[BRIEF]:
All that should be output is the block of lines below from the line with "You are a computer-use agent." to the line with "Instruction: Collapse the", both included, exactly as written.

[SOURCE MATERIAL]:
========================================

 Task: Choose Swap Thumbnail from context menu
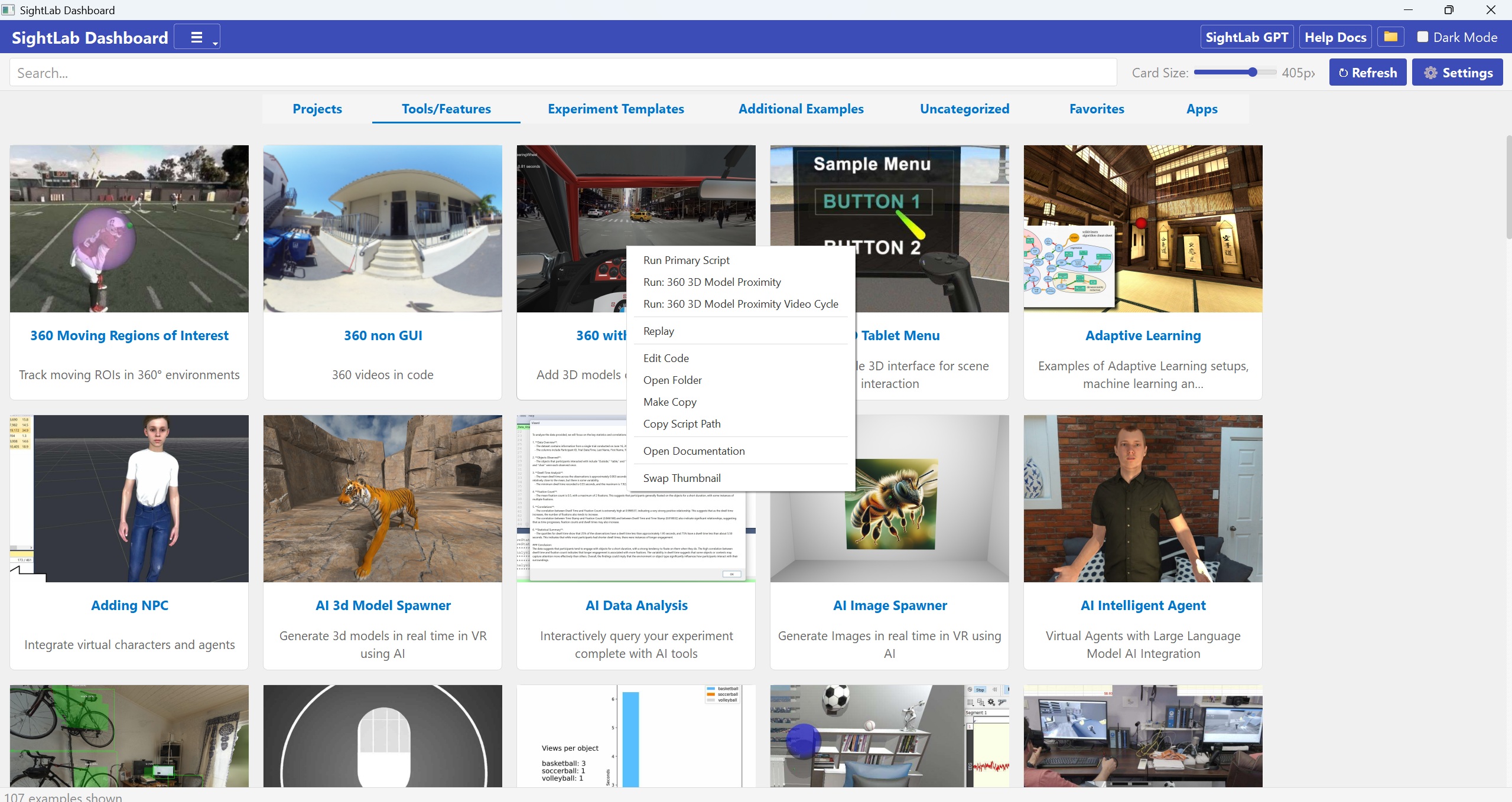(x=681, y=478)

========================================

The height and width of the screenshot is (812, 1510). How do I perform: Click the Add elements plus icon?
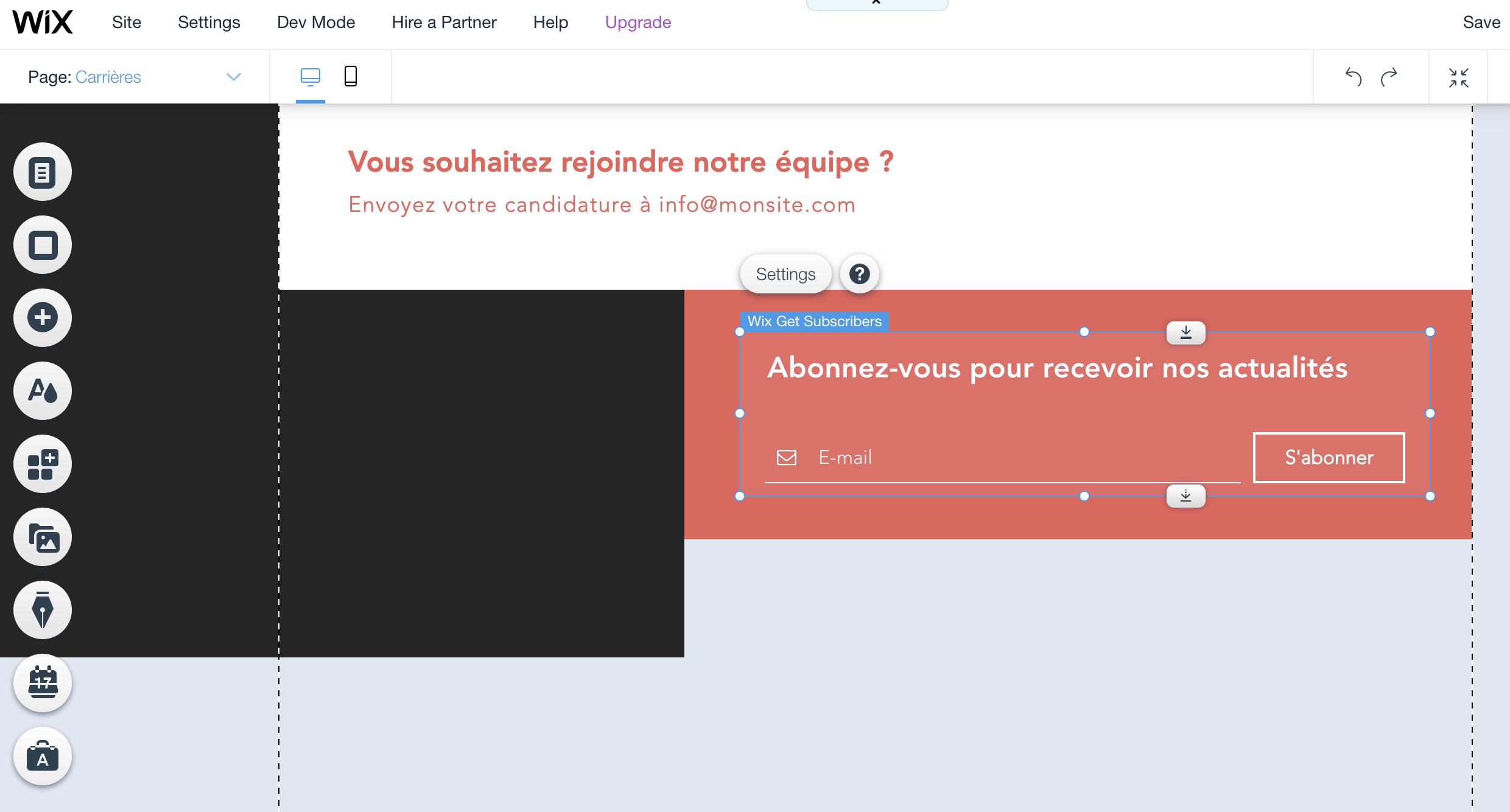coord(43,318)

========================================

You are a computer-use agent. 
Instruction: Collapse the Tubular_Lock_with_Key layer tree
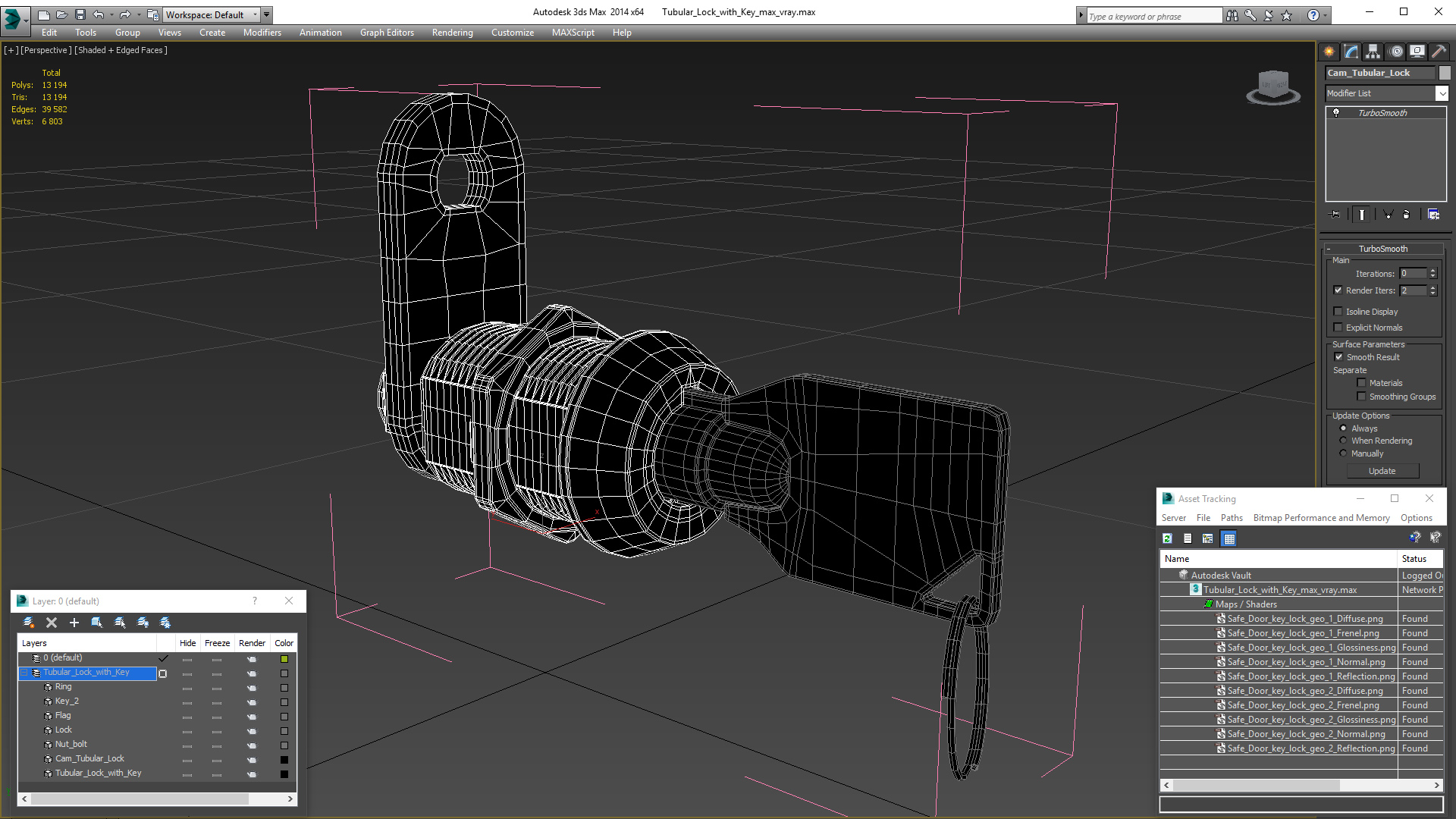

========================================

[SOLUTION BELOW]:
You are a computer-use agent. 
Instruction: Collapse the Tubular_Lock_with_Key layer tree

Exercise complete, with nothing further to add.